As taxas dos contratos futuros de Depósitos Interfinanceiros (DI) operam mistas nesta sexta-feira (17), com o mercado ainda repercutindo as decisões do FED (Federal Reserve, o banco central norte-americano) e Copom (Comitê de Política Monetária do Banco Central) nesta semana.
Para Flávio Serrano, head de análise macroeconômica da Greenbay, a taxa mais curta, com vencimento para 2024, opera em leve alta devido a decisão do FED, que decidiu elevar a taxa de juros norte-americana em 0,75 p.p., o maior aumento desde 1994, em linha com o que o mercado esperava.

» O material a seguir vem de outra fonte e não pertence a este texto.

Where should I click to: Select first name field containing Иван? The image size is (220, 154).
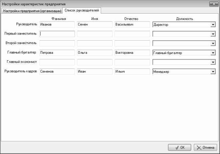[94, 72]
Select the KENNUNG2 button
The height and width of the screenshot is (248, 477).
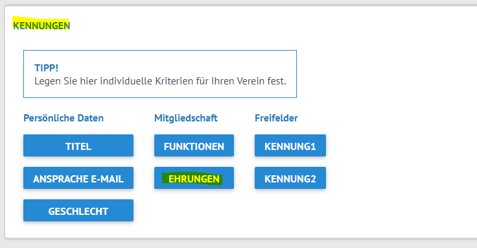(290, 178)
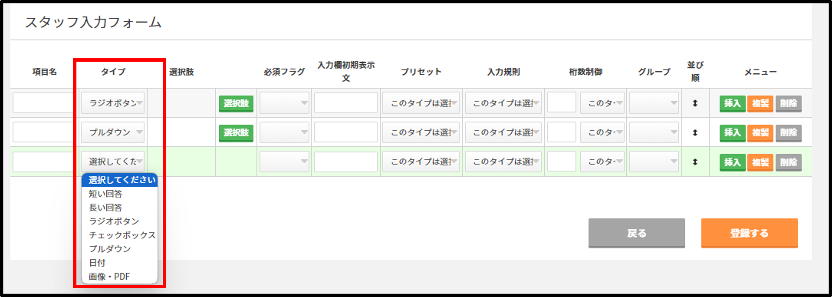The image size is (832, 297).
Task: Click the 複製 button in the third row
Action: pos(760,162)
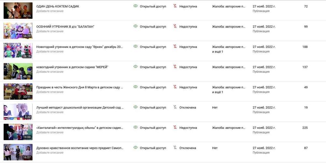Expand "и ещё 1" restrictions for Өркен video

coord(217,52)
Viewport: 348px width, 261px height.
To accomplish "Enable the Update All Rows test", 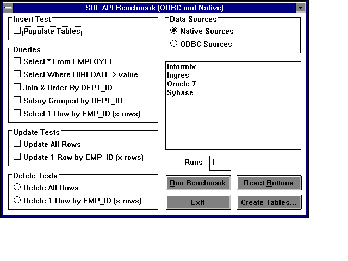I will coord(17,144).
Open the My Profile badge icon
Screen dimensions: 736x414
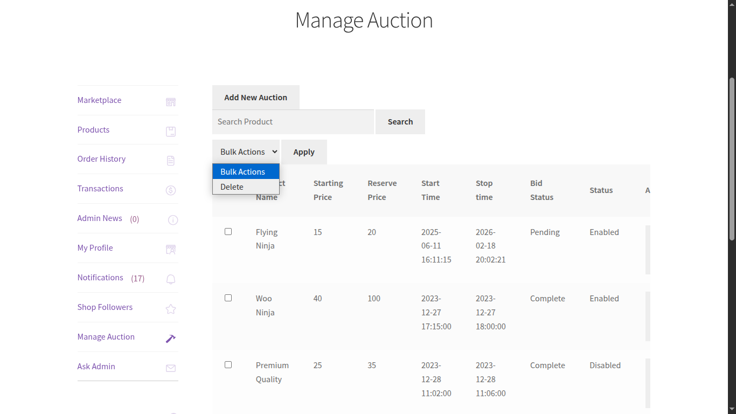pyautogui.click(x=170, y=249)

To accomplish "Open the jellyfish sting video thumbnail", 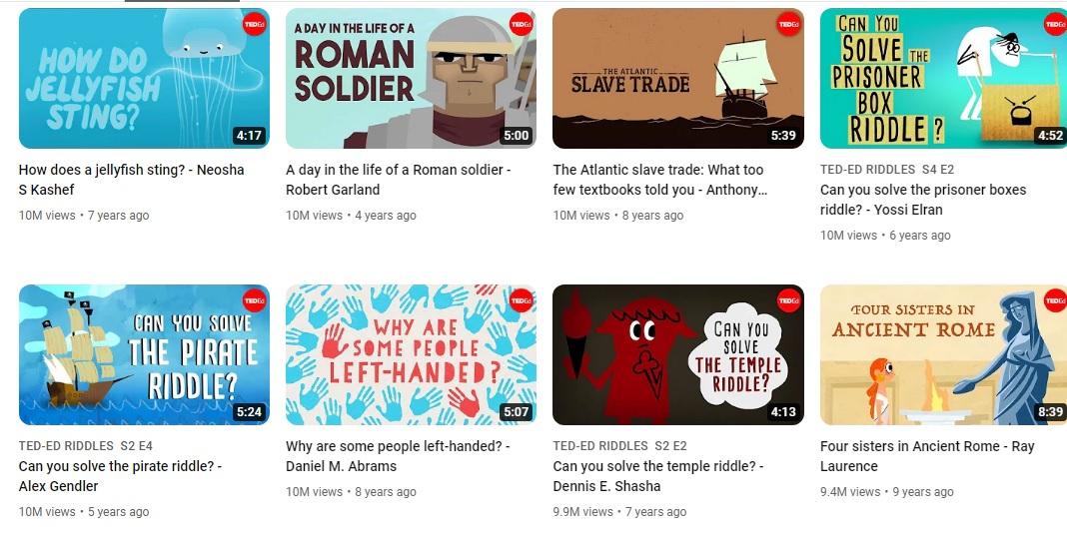I will click(x=144, y=78).
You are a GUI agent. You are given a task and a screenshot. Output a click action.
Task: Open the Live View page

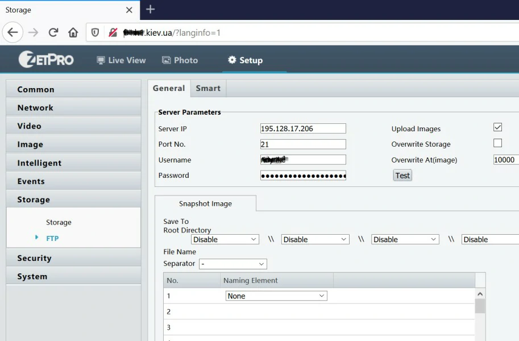point(121,60)
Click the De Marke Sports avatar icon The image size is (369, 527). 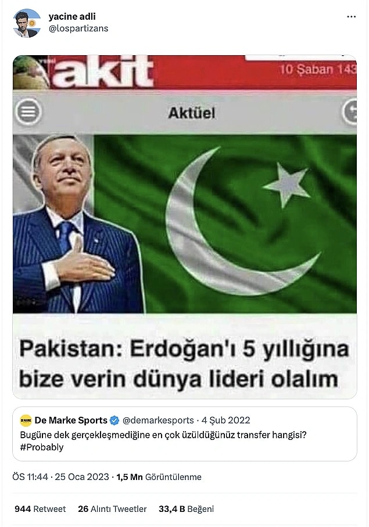26,420
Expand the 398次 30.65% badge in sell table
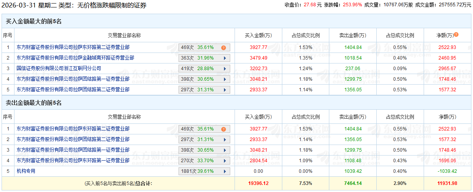The image size is (473, 192). pos(225,150)
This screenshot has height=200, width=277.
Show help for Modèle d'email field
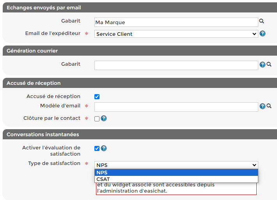coord(263,106)
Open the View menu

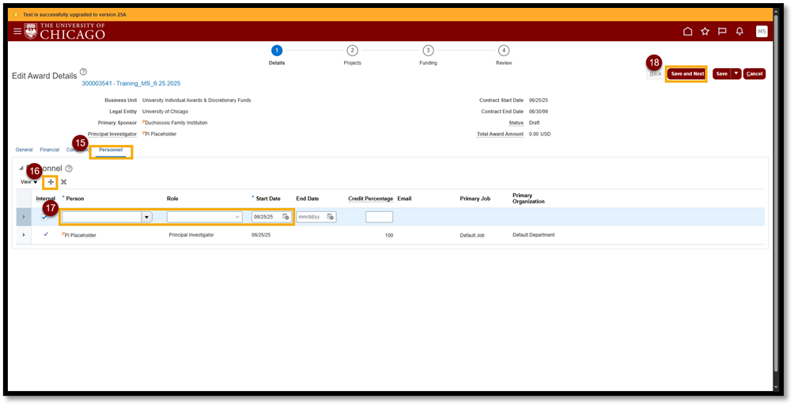(29, 182)

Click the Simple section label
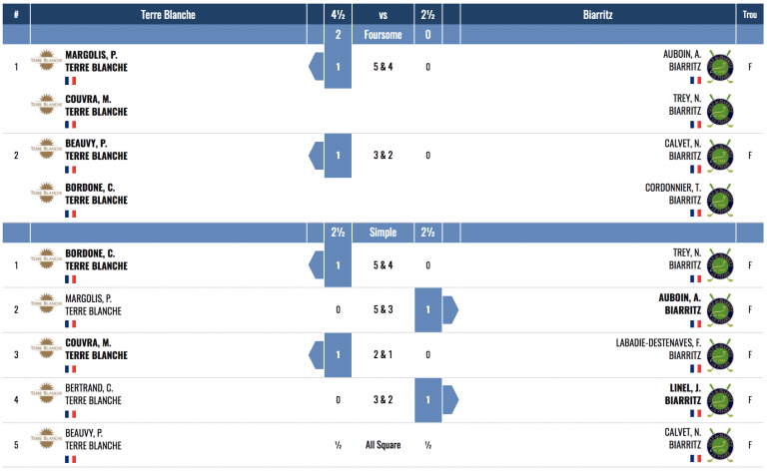coord(384,233)
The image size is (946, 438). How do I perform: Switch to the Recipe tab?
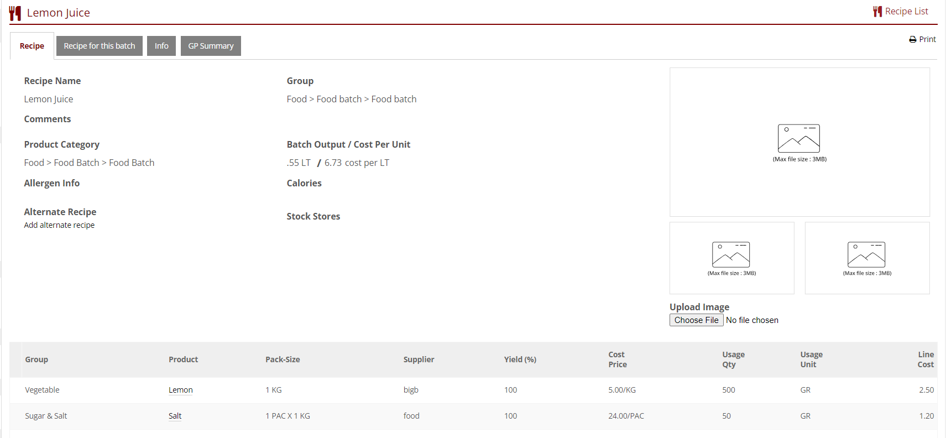tap(32, 46)
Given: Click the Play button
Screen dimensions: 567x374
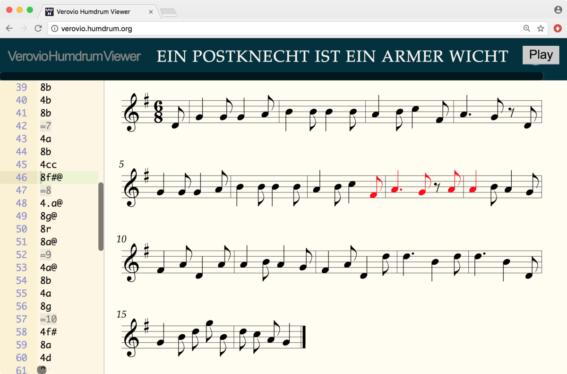Looking at the screenshot, I should (x=541, y=55).
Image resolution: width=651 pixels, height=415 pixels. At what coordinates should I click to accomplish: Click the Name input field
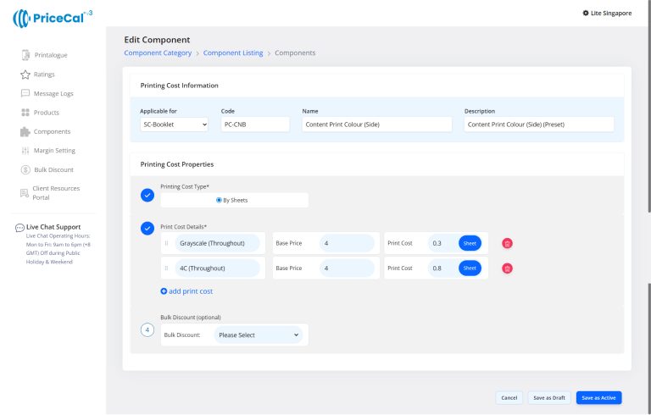(x=378, y=125)
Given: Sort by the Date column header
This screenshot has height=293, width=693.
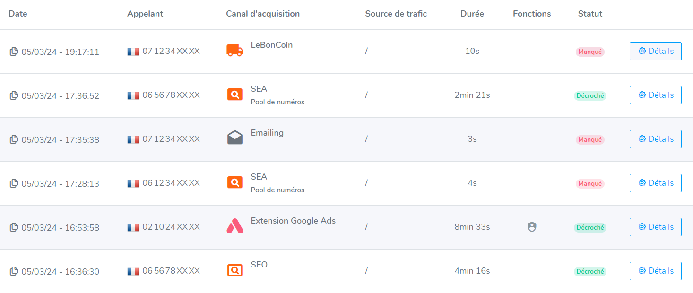Looking at the screenshot, I should coord(18,14).
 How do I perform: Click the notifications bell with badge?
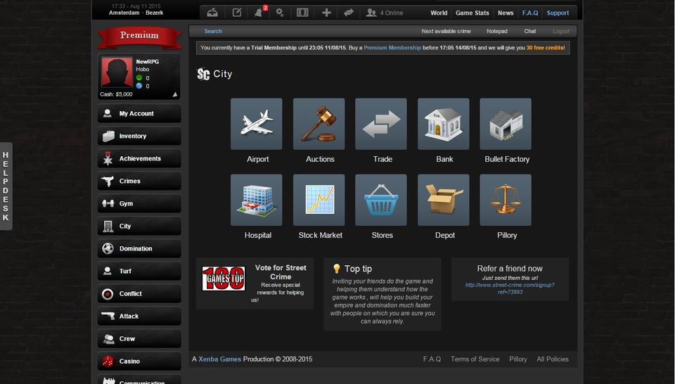[259, 13]
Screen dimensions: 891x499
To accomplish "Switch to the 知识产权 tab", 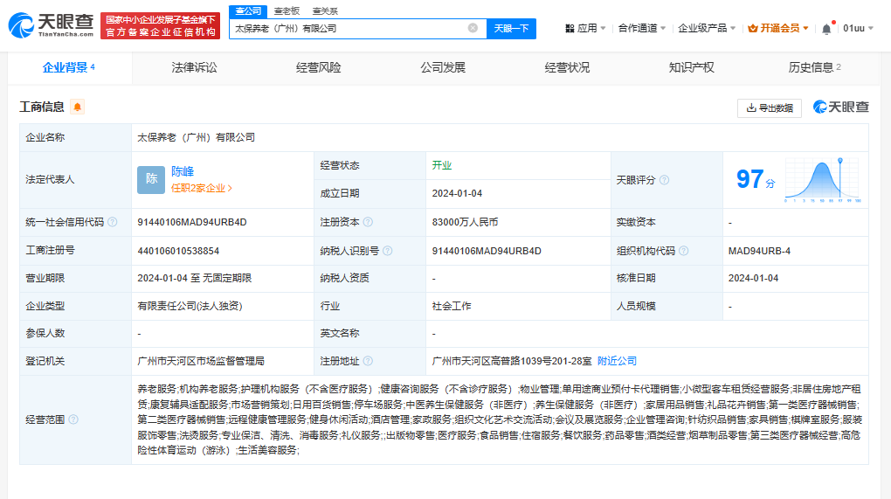I will coord(691,67).
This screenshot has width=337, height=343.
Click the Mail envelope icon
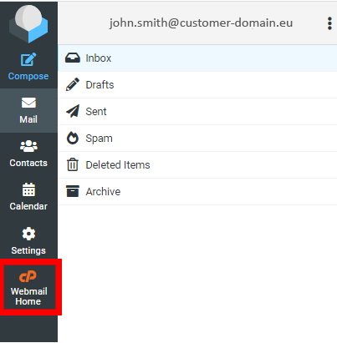[28, 103]
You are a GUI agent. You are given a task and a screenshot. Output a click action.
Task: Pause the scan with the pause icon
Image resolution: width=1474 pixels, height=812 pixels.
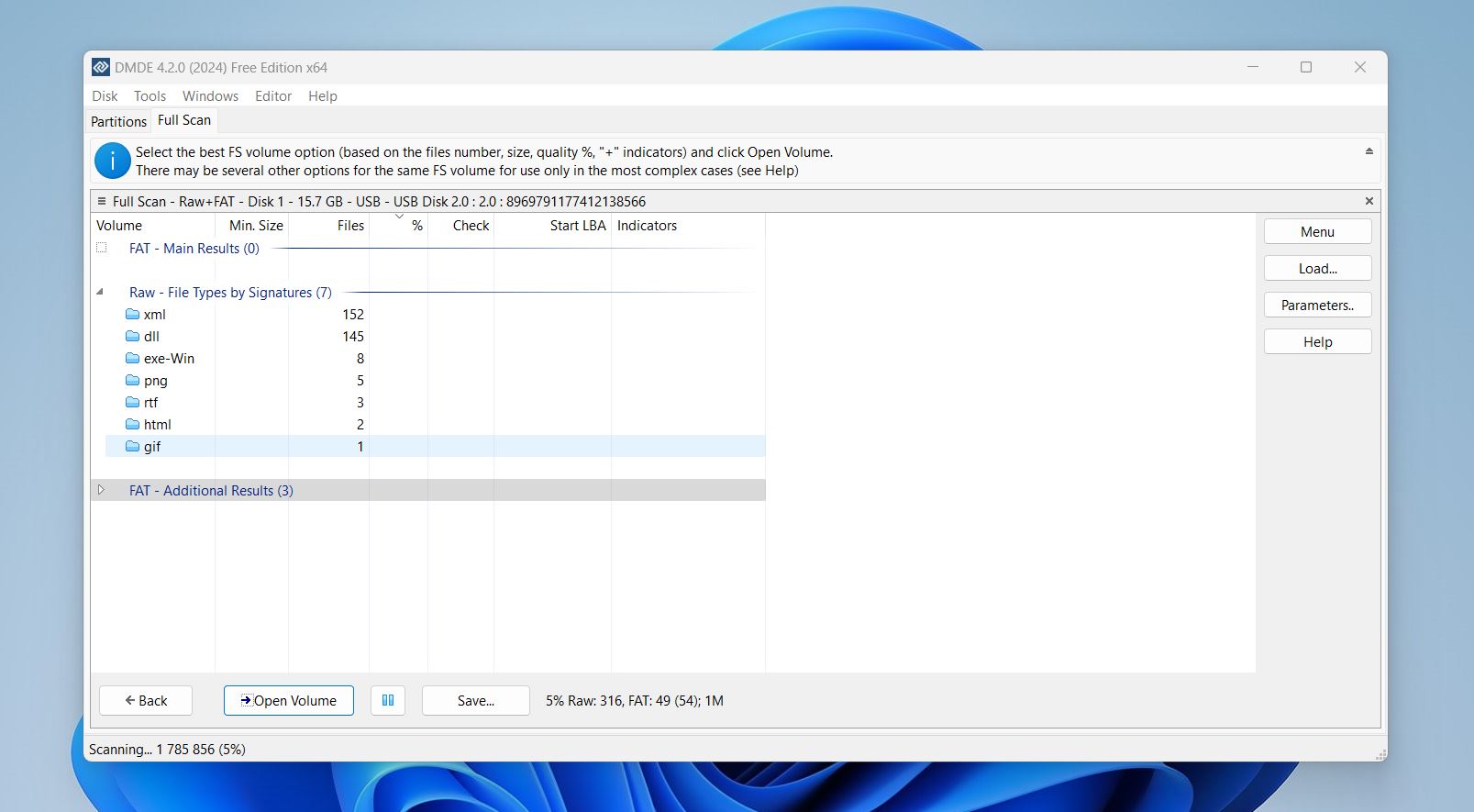coord(388,701)
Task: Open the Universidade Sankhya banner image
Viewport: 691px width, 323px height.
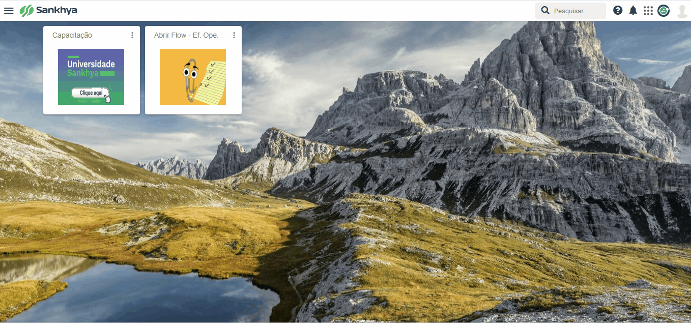Action: (91, 77)
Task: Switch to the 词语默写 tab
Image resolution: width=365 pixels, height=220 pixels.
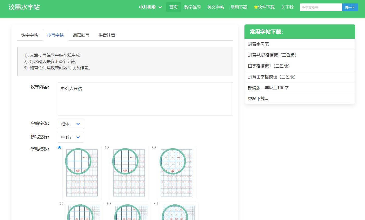Action: click(81, 35)
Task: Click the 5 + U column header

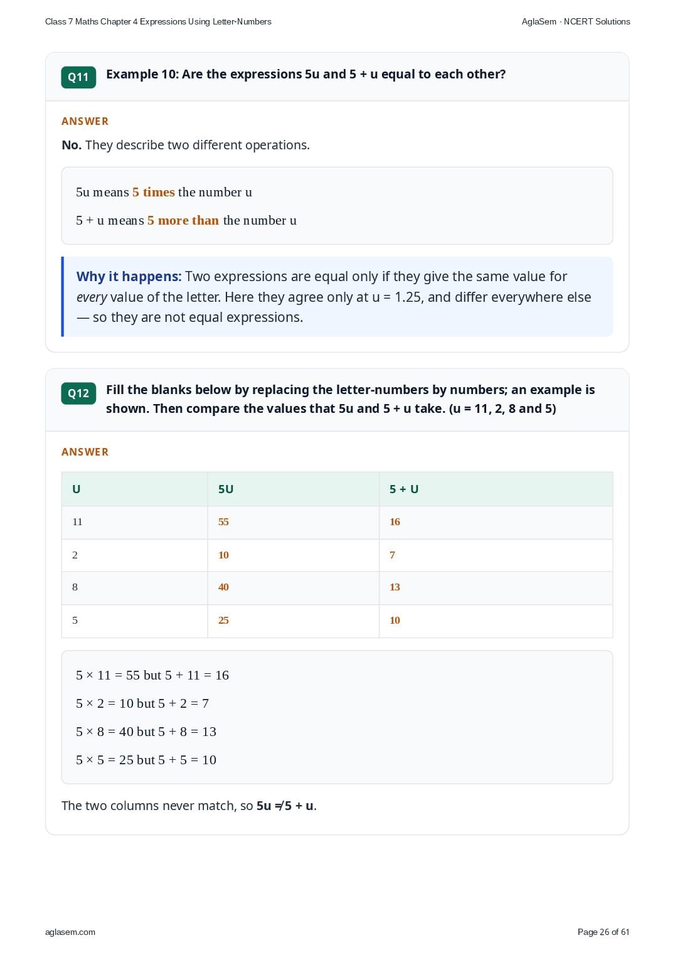Action: (496, 489)
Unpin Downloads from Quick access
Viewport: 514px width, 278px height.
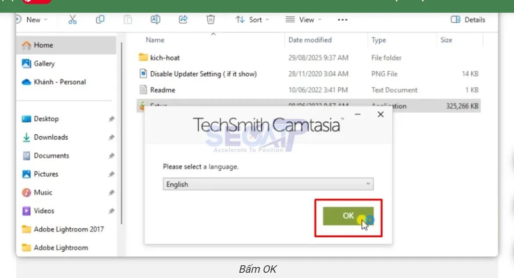(x=112, y=137)
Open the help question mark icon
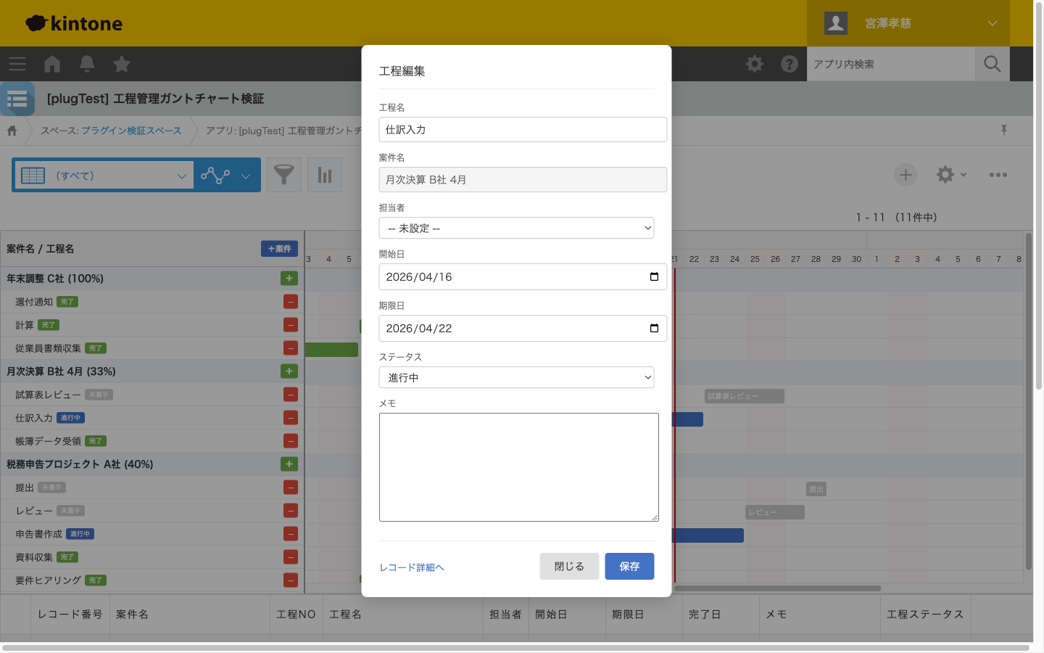The image size is (1044, 653). (x=790, y=64)
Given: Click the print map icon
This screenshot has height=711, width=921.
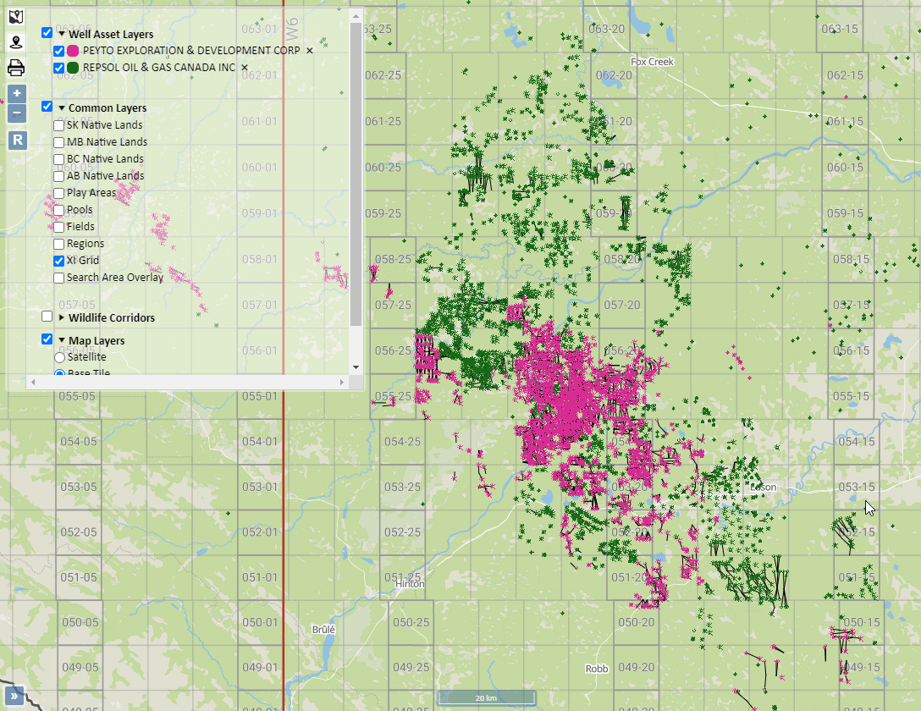Looking at the screenshot, I should (x=16, y=68).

A Tendências Consultoria, em relatório, destaca que o comunicado do Copom trouxe como destaque a indicação de que o ciclo de aumento dos juros terá prosseguimento na próxima reunião, com um ajuste “de igual ou menor magnitude”, em linha com o contexto inflacionário ainda adverso.
Tendo em vista o aperto vigoroso já promovido e a citação a um ajuste de igual ou menor magnitude em agosto, entende-se que o ciclo de aperto monetário segue próximo de seu término, disse a casa.
Por volta das 13h10 (horário de Brasília), o DI para janeiro de 2023 tinha taxa de 13,575% de 13,600% no ajuste anterior para janeiro de 2025 ia a 12,610%, de 12,750% antes, e o DI para janeiro de 2027 com taxa de 12,580% de 12,670%, na mesma comparação. No mercado de câmbio, o dólar operava em alta, cotado a R$ 5,1380 para venda.